I know you are probably frightened.....we all are of the unknown but

it's been my experience that nothing is as bad as we perceive it will

be. In fact worrying about future events is always worse than the actual

event. You have no control over outcome. Do you know the serenity

prayer? Cheer up you are going to be just fine. Every thing will turn

out to be just the way it supposed to be. God is a close buddy of mine

and he has assured me this is true.

Live in the moment.

my love and prayers

Jerry

p.s. sorry it took so long to respond but I'm still a one fingered

typist and sometimes i can't make up my mind which finger.

[Guest guest]

Not many ...Harper lives in Calif. so sometimes I log on to see if she

has posted other times I'm just researching.

I really appreciate your help...not many people are up this hour of the night...actually I should probably be going to sleep...I have to take naps during the day because I am so tired...then I end up awake half of the night!

[Guest guest]

June.....where do you live? Don't be too proud to seek

welfare.....that's what its there for . Being on SSI has enabled me to

get medicaid from human services and what a blessing.....all my medical

bills are paid including drugs.

Go to your local human services board ..you may also qualify for food

stamps. Now and after if you get SSI or SSDI.

[Guest guest]

Hi June!

There's a website called: www.hepatitisneighborhood.com

You can click that link and it will take you right there. You can find much information on Hepatitis C there and it's a great website. There are chat rooms and if you go into "Encouragement Chat" everyone in that room has either taken or is taking the Peg/Intron combo. You'll get tons of information and a great amount of support there. If you don't want a chat room you can also post a message.

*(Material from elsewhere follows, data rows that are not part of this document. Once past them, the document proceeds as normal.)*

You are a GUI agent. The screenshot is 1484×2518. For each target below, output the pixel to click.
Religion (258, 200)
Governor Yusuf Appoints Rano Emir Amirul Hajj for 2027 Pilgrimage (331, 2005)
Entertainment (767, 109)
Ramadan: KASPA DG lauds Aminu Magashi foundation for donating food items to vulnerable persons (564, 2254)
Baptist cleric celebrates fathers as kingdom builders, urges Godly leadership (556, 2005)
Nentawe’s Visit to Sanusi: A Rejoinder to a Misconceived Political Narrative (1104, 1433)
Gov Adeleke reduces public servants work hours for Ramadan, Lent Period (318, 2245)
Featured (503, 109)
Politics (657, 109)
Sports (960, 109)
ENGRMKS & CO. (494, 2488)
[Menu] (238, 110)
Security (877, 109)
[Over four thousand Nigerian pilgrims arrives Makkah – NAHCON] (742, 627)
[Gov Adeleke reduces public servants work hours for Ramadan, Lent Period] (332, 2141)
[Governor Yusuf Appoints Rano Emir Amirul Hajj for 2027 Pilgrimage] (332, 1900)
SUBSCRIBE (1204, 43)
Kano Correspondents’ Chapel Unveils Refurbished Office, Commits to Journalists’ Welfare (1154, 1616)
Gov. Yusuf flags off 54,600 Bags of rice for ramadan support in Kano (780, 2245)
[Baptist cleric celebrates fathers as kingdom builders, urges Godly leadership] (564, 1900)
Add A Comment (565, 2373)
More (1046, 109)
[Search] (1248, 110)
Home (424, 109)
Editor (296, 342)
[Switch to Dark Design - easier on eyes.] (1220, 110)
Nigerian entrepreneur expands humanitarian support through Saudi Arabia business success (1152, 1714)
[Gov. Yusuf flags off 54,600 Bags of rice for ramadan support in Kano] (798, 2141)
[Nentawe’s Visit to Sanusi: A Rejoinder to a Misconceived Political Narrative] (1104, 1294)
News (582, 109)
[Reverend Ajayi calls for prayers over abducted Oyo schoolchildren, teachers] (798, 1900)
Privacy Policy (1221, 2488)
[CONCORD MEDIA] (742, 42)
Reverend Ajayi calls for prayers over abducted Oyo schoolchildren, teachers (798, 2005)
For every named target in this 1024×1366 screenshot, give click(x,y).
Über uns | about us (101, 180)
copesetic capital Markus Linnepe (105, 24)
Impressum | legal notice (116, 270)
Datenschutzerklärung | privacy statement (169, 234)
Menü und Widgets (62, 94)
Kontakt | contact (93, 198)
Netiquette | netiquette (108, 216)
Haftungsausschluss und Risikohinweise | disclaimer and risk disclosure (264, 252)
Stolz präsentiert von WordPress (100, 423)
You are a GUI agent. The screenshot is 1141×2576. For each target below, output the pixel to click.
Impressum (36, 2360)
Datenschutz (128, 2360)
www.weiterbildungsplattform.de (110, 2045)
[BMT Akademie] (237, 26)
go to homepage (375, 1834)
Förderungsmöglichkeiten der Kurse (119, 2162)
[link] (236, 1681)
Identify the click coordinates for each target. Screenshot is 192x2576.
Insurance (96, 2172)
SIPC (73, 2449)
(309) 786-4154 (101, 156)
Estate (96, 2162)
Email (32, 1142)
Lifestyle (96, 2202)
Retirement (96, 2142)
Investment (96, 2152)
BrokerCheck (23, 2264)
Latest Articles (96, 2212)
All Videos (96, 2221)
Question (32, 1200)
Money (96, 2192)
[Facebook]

Good luck with your treatment.

Terri

========Original Message========

Subj: Re: [ ] Re: need a friend

Date: 11/15/2002 12:35:14 AM Central Standard Time

From: rnmom2424@...

Reply-to:

Sent from the Internet (Details)

My name is June. I will be taking my first doses of medication (pills and injection) Friday afternoon. I already have been living with severe flu like symptoms for the past 3 or 4 months. I can no longer work. I have filed for disability & SSI but I'm told it can take 5 months to get help. I have fibromyalgia which is quite bad right now. I don't know what to expect from the Peg and Ribovirin.

[Guest guest]

June,

I am also fairly new to the group (2 wks), My mom has a different disease than you, however, my best friend has fibromyalgia and CFIDS. Has your doc suggested Neurontin? I know even with all her multiple medical issues, just adding that one med worked wonders in just a couple weeks. She now can work a regular day again and has enough energy to go out after on occasion. So far the only side effects she noted were feeling slightly sluggish the first week, and some mild weight gain. She did start at the lowest dose (300mg) once daily, and is maintaining at 300 BID. Hope this helps, I know it helped her. :-)

Kat

Re: [ ] Re: need a friend

My name is June. I will be taking my first doses of medication (pills and injection) Friday afternoon. I already have been living with severe flu like symptoms for the past 3 or 4 months. I can no longer work. I have filed for disability & SSI but I'm told it can take 5 months to get help. I have fibromyalgia which is quite bad right now. I don't know what to expect from the Peg and Ribovirin.

[Guest guest]

Did the neurontin help eleviate some of her pain?